The Attack Detention feature limits the number of sessions permitted from a single client to a max of 100 simultaneous and subsequent sessions for a client IP. Care should be used when implementing this policy as it may prevent legitimate applications from connecting correctly to the internet.

It is not recommended to enable this feature when:

  • The proxy is an upstream proxy for other proxies.
  • A group of clients are connecting to the proxy using an identical IP address from a NAT device.
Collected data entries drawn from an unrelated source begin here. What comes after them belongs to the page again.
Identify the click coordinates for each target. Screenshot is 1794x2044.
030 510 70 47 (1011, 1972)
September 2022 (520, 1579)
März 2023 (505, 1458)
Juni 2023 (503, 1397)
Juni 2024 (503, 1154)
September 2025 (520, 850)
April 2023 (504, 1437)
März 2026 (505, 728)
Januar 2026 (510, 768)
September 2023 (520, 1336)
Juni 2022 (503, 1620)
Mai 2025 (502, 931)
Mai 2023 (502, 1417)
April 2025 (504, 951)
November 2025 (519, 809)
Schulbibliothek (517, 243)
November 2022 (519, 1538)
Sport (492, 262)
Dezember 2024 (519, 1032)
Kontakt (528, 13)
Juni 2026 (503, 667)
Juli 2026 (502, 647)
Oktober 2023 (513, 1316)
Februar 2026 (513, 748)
To enable Attack Detection, issuing the following commands at the CLI:

proxy#conf t
Enter configuration commands, one per line. End with CTRL-Z.
proxy#(config)attack-detection
proxy#(config attack-detection)client
proxy#(config client)enable-limits

Authentication Loops

This occurs when clients send large amounts of retransmits due to authentication issues, which could result in high TCPIP CPU utilization and unknown errors written to the event log.
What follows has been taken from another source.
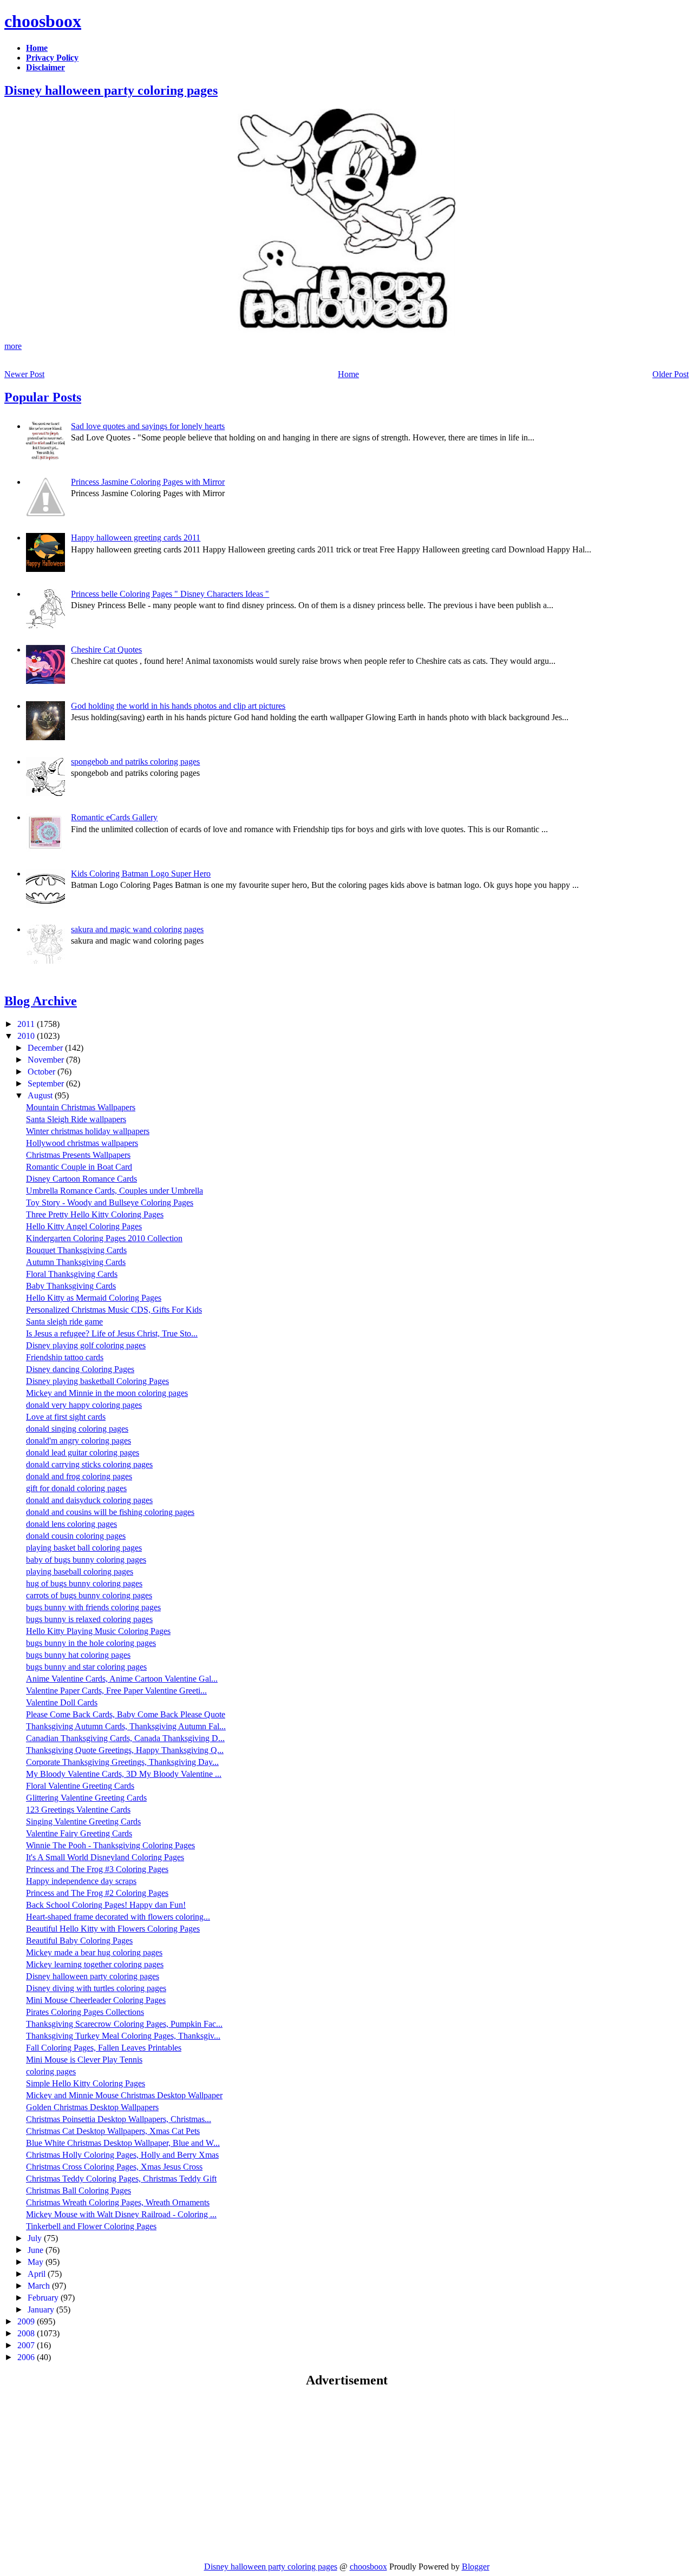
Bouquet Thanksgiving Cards (76, 1250)
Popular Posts (42, 397)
The following policy enables detailed logging to help isolate the application/site causing the issue: 

<Exception> exception.id=internal_error action.log_internal_error(yes)
exception.id=authentication_failed action.log_internal_error(yes)
define action log_internal_error
   log_message("you are using $(request.header.User-Agent) from $(client.address) and as user $(user.name) in realm $(realm) going to $(url)")
end action log_internal_error

Additional Information

Enabling TCP bad duplicate ack or Attack detection features needs to be understood and should be used sparingly.

Root cause of constant ACK Storm or excessive client requests  needs to be resolved  / investigated using packet captures taken from different points in the network.